YOUR GOAL: For the word "cell", search the records and show each line in which it occurs.

[Collected data]
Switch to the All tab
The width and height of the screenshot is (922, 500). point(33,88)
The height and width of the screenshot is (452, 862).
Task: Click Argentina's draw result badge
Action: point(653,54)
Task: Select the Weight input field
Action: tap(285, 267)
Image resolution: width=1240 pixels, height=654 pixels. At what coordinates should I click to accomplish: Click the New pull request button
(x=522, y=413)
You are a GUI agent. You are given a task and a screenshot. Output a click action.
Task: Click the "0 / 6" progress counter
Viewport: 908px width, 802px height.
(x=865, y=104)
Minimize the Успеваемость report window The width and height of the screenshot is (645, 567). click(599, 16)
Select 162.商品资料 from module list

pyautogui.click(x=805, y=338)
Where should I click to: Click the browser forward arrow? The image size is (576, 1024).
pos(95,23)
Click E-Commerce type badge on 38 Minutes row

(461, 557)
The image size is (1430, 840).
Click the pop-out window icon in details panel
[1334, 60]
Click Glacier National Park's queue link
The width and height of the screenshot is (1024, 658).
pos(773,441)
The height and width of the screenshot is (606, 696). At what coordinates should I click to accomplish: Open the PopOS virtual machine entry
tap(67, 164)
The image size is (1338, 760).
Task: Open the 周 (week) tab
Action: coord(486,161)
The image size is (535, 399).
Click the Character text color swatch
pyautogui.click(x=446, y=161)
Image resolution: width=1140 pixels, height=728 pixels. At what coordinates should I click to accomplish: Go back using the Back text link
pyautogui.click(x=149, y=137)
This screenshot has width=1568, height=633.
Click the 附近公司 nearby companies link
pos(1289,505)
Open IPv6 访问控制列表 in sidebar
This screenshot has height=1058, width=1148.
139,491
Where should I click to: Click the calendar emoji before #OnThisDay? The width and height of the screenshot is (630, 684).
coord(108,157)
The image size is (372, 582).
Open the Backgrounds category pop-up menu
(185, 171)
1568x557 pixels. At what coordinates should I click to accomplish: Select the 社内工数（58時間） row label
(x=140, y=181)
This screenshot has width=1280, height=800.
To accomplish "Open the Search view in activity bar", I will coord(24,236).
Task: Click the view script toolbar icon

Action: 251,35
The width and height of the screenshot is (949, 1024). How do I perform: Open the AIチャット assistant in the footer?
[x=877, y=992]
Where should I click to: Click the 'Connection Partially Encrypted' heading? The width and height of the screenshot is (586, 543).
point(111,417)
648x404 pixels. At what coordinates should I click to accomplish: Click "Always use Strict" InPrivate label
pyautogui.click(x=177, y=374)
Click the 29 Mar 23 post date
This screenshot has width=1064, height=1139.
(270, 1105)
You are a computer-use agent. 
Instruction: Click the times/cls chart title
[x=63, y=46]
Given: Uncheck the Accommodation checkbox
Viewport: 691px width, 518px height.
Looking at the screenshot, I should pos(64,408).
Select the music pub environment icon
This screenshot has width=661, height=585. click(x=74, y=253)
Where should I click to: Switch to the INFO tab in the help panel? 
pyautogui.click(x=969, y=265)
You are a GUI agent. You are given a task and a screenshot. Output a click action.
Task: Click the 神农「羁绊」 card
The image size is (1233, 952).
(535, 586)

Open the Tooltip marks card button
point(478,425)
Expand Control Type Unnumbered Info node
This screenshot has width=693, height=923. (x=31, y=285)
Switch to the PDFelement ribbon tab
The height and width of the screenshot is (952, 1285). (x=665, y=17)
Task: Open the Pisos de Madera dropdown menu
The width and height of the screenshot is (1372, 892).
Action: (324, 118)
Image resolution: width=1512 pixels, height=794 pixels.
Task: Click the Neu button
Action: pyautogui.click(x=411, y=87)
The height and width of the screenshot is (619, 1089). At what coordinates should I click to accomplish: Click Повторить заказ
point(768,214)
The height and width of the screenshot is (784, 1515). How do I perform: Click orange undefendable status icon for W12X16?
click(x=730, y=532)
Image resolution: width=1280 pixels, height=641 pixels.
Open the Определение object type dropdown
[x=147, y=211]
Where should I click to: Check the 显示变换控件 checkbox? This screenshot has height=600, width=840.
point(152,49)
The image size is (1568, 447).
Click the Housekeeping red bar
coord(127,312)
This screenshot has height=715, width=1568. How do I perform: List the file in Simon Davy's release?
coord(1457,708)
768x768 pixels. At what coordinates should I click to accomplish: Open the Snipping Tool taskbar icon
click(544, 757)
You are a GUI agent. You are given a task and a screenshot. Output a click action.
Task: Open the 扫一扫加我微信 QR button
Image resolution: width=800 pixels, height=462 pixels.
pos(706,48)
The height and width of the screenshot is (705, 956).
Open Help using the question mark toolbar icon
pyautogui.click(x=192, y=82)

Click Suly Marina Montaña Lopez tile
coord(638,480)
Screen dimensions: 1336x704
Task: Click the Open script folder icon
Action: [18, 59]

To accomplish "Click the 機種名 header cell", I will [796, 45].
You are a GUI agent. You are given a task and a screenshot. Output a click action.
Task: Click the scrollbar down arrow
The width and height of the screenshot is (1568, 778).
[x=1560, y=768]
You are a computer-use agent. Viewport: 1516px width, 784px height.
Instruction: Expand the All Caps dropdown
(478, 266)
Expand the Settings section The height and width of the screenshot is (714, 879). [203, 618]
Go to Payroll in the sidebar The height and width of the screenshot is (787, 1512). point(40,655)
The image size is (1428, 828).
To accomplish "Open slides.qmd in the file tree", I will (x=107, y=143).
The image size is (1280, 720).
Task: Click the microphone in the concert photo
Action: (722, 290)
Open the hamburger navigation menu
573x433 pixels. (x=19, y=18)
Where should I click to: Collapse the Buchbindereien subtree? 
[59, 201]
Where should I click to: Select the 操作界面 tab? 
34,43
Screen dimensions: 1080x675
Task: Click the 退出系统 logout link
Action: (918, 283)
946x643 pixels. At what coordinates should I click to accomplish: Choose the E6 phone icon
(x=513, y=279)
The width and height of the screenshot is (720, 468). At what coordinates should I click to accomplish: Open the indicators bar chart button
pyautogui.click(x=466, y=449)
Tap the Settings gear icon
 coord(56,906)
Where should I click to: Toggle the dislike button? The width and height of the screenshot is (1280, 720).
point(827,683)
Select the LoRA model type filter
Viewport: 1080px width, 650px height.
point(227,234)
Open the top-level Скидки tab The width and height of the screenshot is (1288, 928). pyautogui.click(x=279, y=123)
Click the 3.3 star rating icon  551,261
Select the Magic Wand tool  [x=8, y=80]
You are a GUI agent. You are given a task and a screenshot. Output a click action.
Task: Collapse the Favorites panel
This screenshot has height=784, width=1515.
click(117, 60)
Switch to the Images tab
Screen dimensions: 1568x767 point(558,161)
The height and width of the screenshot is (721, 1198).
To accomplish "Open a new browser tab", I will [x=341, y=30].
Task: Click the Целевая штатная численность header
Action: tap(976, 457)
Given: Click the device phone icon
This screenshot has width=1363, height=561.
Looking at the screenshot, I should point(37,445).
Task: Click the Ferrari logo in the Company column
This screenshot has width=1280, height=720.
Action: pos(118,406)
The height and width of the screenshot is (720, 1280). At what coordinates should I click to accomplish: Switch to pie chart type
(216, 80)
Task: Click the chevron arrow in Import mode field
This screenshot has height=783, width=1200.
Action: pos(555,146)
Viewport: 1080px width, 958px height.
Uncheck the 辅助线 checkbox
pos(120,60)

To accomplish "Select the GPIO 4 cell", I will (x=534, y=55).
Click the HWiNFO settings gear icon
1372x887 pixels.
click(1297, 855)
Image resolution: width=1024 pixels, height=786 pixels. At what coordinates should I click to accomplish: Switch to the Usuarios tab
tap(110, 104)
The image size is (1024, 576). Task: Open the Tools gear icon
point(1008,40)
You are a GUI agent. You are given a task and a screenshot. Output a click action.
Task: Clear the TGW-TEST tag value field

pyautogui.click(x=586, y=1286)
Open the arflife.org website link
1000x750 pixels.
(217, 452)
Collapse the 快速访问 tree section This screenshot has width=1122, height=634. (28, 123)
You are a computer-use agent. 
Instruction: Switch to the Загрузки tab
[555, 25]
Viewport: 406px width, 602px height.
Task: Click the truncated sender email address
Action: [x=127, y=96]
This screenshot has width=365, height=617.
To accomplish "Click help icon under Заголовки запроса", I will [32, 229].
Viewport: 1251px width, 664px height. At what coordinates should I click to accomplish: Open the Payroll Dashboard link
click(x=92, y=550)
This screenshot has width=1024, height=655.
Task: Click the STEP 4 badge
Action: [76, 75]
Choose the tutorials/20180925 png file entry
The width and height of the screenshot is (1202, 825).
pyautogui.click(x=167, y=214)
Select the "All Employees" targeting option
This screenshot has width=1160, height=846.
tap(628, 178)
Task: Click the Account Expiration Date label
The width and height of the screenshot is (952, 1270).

EXERCISE RESPONSE:
To accomplish "Click the 機種名 header cell", I will [796, 45].
To accomplish "Select the GPIO 4 cell", I will (x=534, y=55).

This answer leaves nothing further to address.